Thanks for your work and suggestions for reviewers.

JeffreyRStevens commented 3 years ago

Many thanks for the clarifications and help, @maurolepore.

maurolepore commented 3 years ago

@ropensci-review-bot add @juliasilge to reviewers

ropensci-review-bot commented 3 years ago

@juliasilge added to the reviewers list. Review due date is 2021-09-20. Thanks @juliasilge for accepting to review! Please refer to our reviewer guide.

ropensci-review-bot commented 3 years ago

@juliasilge: If you haven't done so, please fill this form for us to update our reviewers records.

maurolepore commented 3 years ago

@ropensci-review-bot add @jmobrien to reviewers

ropensci-review-bot commented 3 years ago

@jmobrien added to the reviewers list. Review due date is 2021-09-20. Thanks @jmobrien for accepting to review! Please refer to our reviewer guide.

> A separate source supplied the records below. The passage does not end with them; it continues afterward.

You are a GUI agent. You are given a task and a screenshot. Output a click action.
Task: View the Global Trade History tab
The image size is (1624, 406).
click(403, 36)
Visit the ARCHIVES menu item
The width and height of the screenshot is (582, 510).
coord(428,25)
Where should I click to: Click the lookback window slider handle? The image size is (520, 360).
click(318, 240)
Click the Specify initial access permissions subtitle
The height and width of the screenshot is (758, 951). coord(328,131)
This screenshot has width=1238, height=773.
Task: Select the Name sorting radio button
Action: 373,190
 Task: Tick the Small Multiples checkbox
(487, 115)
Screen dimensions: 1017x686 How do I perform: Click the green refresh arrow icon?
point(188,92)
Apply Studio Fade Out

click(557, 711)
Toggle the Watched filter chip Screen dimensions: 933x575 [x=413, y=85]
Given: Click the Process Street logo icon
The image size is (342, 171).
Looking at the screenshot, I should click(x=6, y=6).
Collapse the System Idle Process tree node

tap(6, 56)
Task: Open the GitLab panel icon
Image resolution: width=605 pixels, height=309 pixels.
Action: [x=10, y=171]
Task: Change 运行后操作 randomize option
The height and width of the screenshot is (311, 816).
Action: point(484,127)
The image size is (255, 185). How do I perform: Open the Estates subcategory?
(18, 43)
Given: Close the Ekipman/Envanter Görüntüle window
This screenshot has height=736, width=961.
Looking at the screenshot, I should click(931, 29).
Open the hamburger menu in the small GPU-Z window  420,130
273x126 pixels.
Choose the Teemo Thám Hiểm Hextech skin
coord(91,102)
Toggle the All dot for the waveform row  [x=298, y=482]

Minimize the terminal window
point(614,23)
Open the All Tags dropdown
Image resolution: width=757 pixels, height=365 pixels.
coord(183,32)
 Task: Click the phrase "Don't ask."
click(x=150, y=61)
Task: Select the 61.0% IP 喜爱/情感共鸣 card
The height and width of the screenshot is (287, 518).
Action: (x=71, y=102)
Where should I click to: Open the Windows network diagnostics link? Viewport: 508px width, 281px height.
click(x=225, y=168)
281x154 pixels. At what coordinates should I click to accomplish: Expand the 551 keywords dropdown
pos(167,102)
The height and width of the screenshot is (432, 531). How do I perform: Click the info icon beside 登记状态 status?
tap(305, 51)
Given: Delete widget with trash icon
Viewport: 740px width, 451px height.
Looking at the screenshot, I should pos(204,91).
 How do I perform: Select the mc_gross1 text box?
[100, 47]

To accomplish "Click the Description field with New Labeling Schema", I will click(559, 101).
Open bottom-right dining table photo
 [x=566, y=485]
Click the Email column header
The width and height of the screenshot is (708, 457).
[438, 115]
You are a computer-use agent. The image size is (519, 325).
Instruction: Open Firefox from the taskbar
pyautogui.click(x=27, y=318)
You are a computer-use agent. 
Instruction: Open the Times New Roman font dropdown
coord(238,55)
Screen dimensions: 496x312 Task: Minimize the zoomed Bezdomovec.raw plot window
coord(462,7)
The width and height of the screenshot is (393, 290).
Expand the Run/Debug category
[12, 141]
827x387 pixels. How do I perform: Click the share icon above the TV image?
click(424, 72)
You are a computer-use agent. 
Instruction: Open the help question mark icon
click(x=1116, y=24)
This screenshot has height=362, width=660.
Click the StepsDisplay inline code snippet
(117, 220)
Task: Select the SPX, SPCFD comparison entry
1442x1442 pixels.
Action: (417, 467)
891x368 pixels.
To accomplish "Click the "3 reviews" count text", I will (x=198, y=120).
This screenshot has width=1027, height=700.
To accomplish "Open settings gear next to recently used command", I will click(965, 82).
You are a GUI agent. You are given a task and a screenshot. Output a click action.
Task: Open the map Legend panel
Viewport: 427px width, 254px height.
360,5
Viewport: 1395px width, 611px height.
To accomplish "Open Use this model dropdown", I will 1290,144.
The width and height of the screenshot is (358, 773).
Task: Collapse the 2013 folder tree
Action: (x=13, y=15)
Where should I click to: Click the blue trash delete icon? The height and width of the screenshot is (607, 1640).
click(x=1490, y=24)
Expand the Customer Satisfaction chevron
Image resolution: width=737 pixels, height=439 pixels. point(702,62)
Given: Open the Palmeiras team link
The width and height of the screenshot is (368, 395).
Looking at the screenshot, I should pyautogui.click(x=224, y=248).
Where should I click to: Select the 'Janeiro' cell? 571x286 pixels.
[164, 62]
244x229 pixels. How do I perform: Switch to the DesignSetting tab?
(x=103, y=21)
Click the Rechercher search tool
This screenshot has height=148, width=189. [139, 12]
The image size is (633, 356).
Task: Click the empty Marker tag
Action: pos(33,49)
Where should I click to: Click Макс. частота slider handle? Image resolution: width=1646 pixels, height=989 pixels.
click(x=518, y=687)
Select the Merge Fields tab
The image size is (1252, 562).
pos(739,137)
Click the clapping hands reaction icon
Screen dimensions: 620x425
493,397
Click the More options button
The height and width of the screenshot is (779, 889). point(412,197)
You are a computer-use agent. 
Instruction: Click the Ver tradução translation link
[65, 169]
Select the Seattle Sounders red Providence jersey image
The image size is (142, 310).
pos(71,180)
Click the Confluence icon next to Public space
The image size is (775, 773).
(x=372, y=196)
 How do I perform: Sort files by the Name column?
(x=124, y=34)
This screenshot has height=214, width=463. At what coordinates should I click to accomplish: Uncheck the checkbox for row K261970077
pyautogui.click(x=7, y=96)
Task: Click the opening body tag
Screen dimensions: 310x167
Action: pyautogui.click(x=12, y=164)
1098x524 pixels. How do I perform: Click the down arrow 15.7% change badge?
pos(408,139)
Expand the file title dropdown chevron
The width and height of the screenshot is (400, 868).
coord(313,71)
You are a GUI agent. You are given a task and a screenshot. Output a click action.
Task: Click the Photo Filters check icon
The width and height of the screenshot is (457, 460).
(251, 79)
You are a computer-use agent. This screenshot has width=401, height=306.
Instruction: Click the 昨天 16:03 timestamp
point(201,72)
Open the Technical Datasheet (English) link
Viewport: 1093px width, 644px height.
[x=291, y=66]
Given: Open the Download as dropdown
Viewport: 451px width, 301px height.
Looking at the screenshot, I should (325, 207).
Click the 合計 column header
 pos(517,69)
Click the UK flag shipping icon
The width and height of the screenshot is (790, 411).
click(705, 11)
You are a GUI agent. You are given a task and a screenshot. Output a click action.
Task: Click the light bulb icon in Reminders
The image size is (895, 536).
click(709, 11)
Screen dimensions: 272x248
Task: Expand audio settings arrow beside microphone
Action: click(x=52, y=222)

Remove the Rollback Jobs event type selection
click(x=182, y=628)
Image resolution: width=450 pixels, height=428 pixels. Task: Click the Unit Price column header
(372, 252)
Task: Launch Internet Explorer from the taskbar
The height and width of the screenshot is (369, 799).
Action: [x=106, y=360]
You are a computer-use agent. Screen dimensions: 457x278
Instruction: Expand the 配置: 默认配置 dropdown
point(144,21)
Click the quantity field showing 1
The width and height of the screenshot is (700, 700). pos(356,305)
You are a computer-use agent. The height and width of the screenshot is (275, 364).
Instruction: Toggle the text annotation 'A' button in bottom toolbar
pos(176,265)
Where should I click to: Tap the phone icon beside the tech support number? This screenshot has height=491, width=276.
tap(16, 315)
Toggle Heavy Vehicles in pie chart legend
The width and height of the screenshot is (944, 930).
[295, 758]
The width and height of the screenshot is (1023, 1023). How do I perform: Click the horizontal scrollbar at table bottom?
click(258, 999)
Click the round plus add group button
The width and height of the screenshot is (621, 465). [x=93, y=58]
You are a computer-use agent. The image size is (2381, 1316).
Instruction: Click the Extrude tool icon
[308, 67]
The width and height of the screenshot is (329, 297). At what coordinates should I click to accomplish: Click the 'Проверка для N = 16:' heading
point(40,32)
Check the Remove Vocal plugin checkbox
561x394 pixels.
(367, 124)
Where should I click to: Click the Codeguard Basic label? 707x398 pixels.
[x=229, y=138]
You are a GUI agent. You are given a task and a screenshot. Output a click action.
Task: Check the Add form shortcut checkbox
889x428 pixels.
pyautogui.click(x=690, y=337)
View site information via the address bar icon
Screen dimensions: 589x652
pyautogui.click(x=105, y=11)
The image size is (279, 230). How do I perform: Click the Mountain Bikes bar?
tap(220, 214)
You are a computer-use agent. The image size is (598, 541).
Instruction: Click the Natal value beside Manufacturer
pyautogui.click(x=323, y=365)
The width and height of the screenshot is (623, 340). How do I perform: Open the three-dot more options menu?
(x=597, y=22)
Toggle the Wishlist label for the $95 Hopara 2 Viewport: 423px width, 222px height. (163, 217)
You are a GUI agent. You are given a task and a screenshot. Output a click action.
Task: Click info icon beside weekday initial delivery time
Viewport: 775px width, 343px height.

ropensci-review-bot commented 3 years ago

@jmobrien: If you haven't done so, please fill this form for us to update our reviewers records.

maurolepore commented 3 years ago

@JeffreyRStevens, I'm thrilled that @juliasilge and @jmobrien accepted to review the excluder package.

Note @ropensci-review-bot set the due date following rOpenSci's guidelines to 2021-09-20. However, these are difficult times and I would like to allow reviewers 1 extra week. Feel free to submit your review whenever ready but if you don't I'll touch base on 2021-09-27.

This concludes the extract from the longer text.